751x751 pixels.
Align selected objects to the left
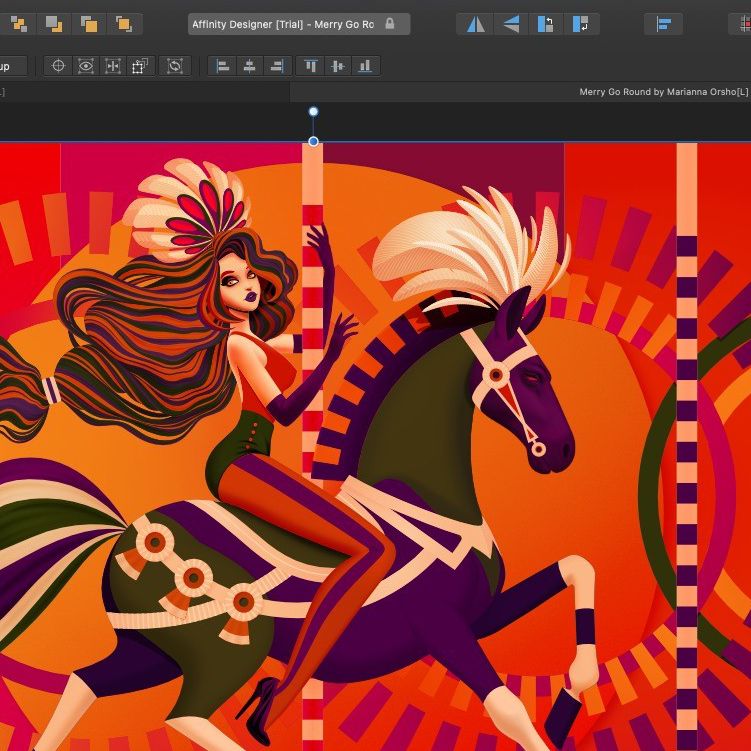coord(223,66)
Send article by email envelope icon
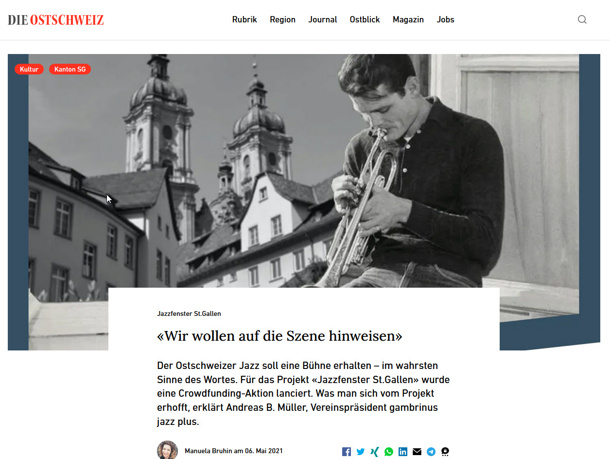 tap(417, 452)
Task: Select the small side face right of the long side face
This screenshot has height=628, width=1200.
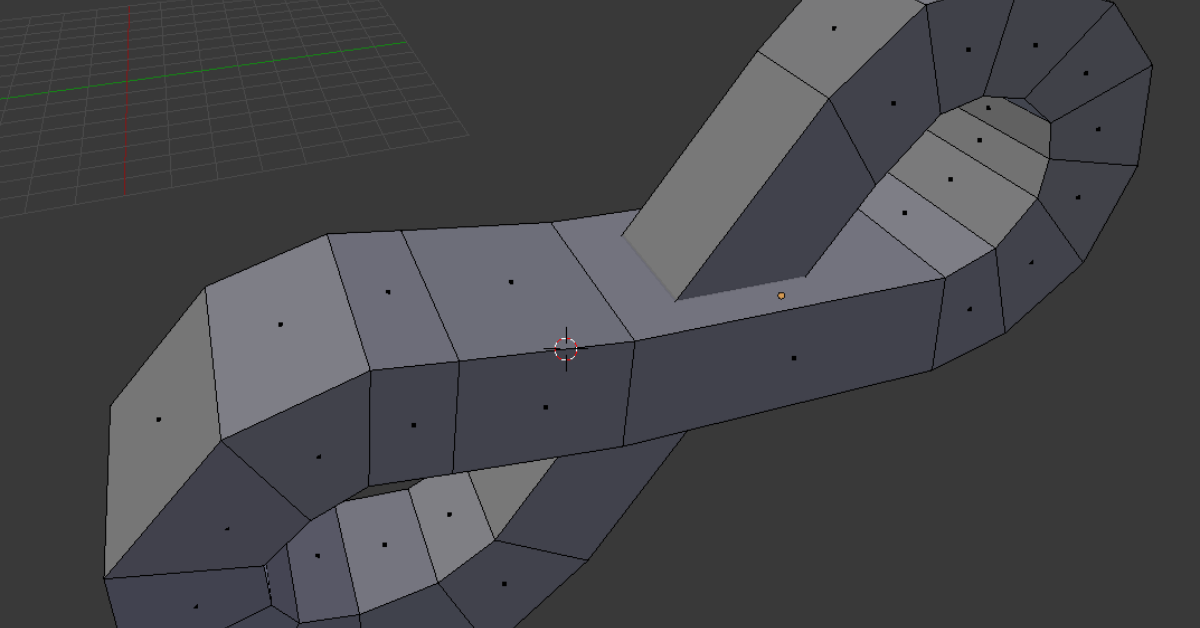Action: point(969,309)
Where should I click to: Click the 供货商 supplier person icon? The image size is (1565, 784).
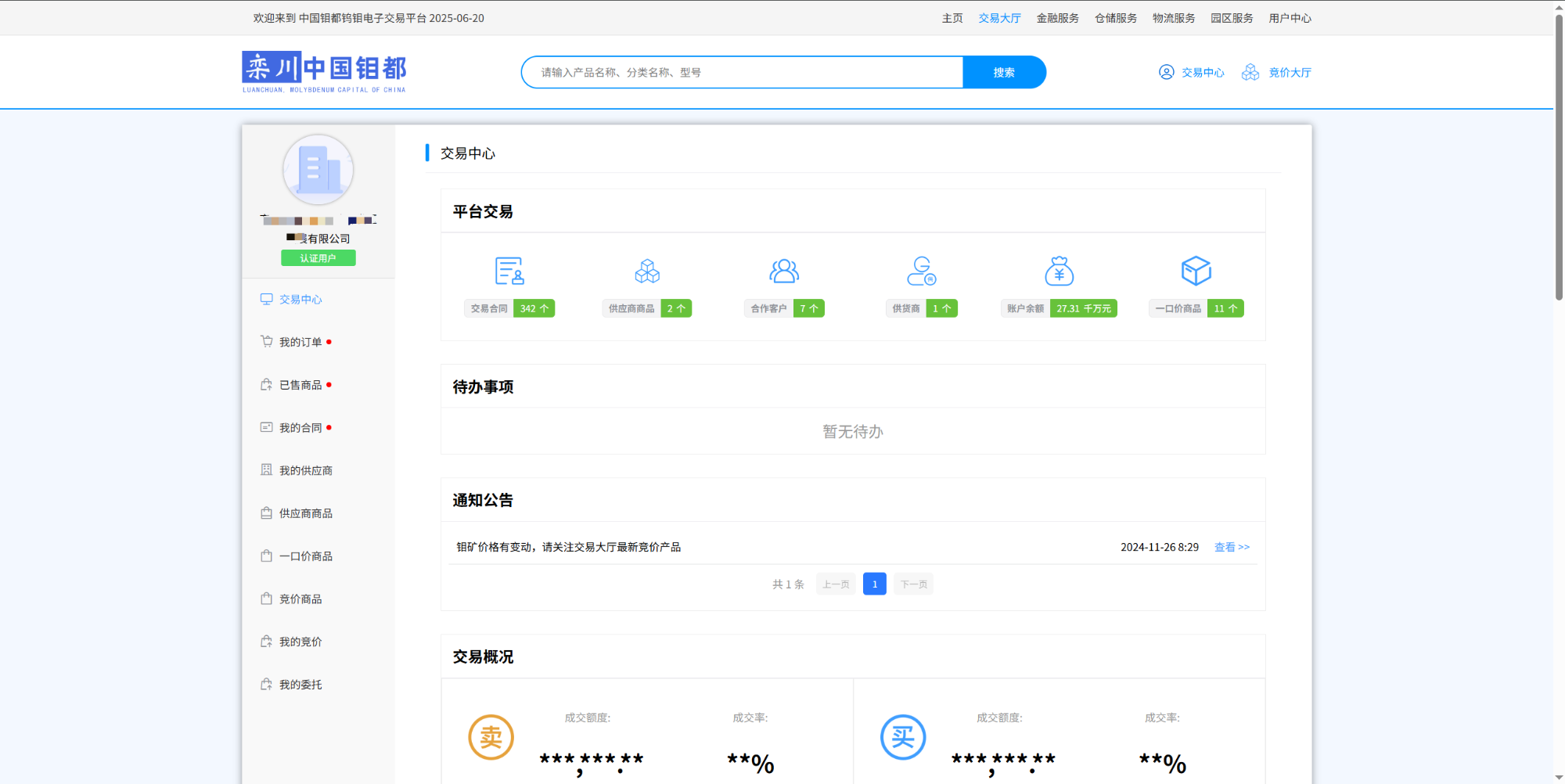point(921,271)
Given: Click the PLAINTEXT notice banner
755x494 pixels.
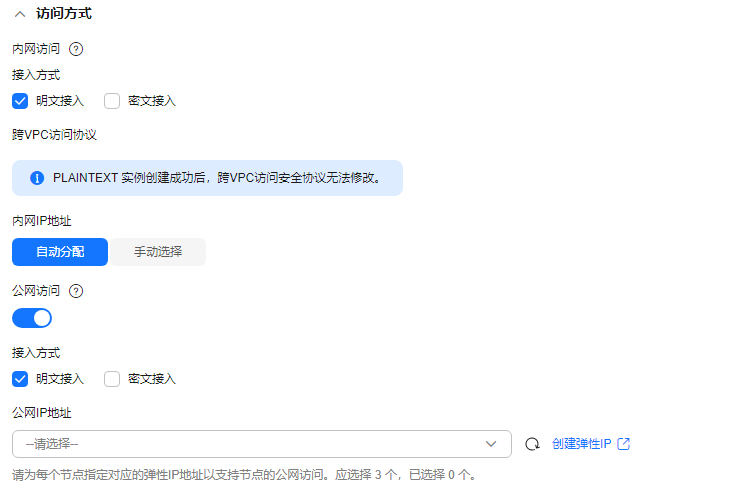Looking at the screenshot, I should coord(207,178).
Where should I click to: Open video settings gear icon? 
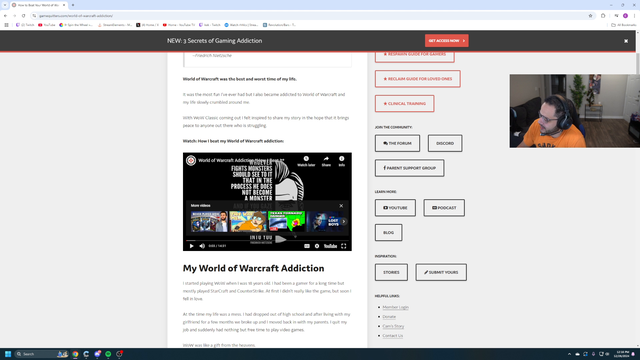pos(317,246)
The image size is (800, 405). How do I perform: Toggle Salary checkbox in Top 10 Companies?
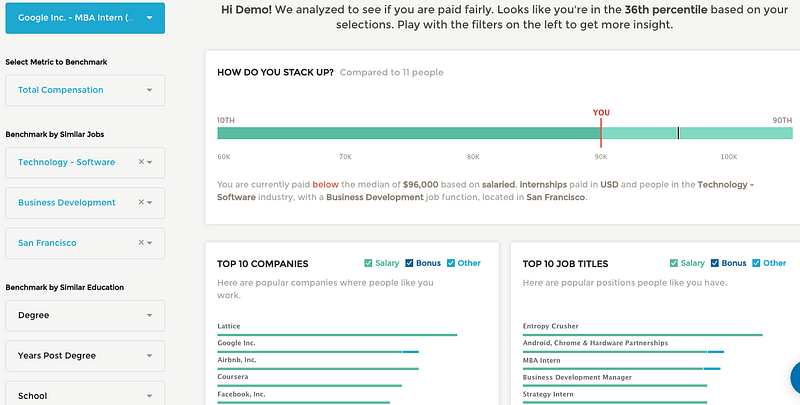coord(368,264)
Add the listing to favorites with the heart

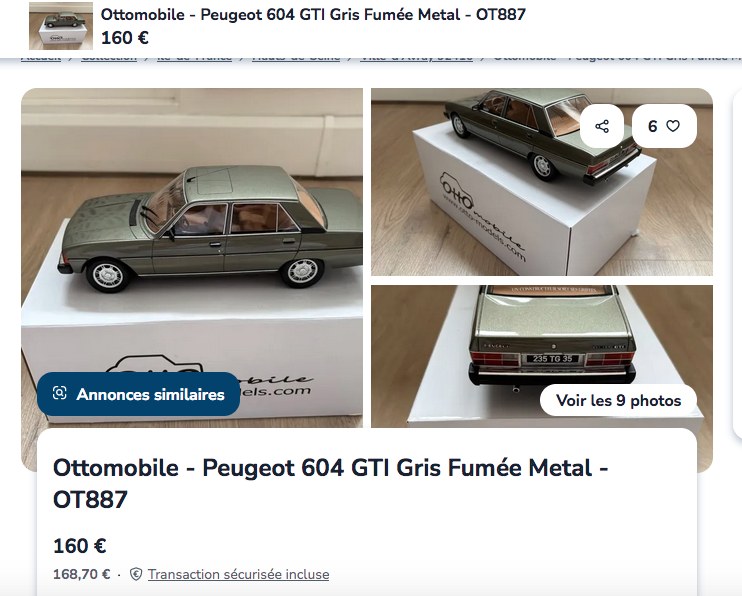coord(672,126)

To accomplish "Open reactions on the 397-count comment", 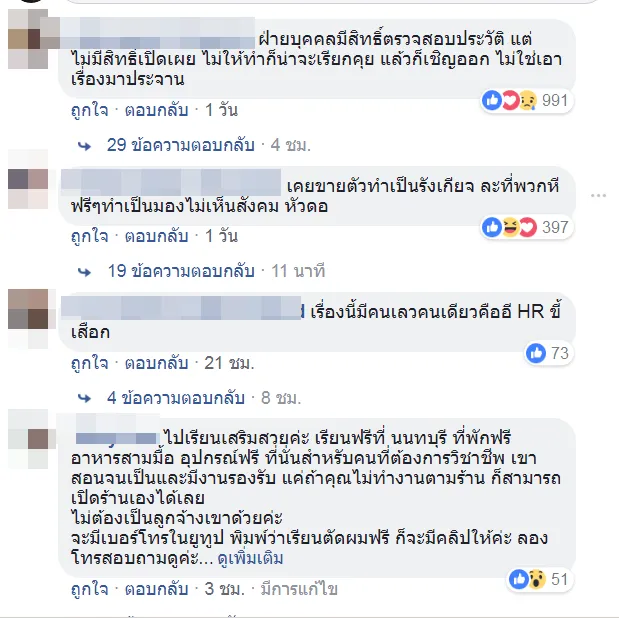I will point(527,227).
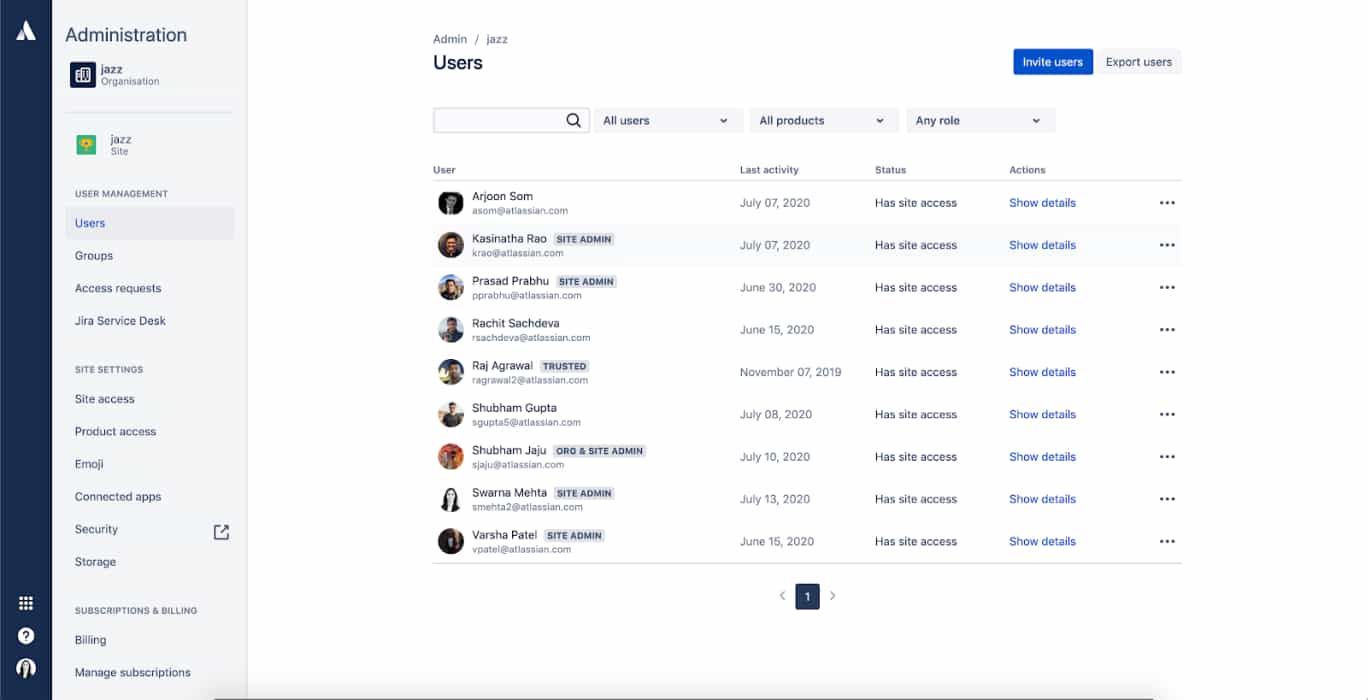Open more actions for Varsha Patel

[x=1167, y=541]
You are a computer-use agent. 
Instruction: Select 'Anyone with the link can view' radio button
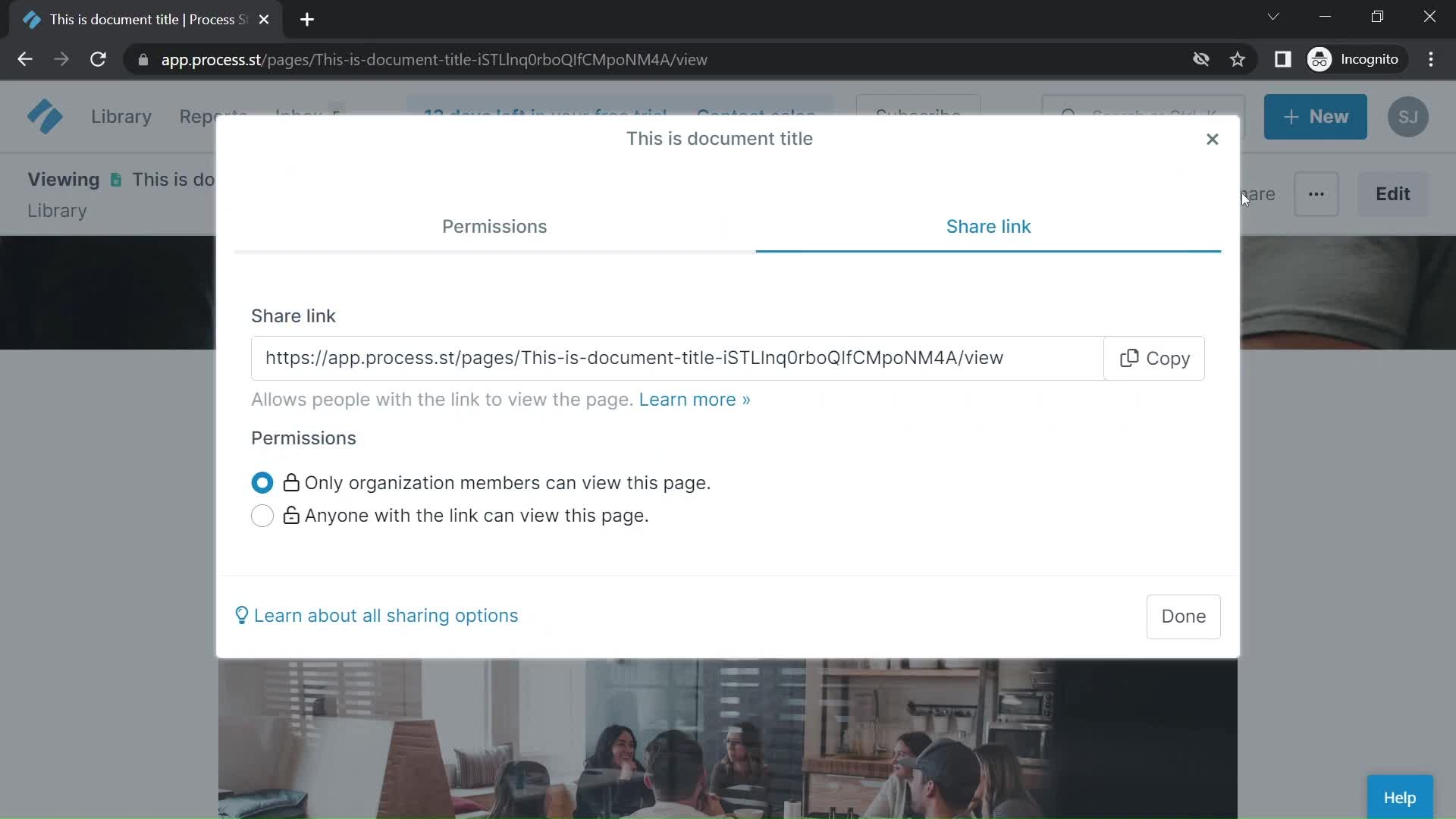[263, 516]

────────────────────

### Task brief:
The lines to restate word for word run from the line that contains "You are a computer-use agent." through the end of the entries above, both ends included. Leave out all pictures and write nothing else.

### Exercise response:
You are a computer-use agent. 
Instruction: Select 'Anyone with the link can view' radio button
[263, 516]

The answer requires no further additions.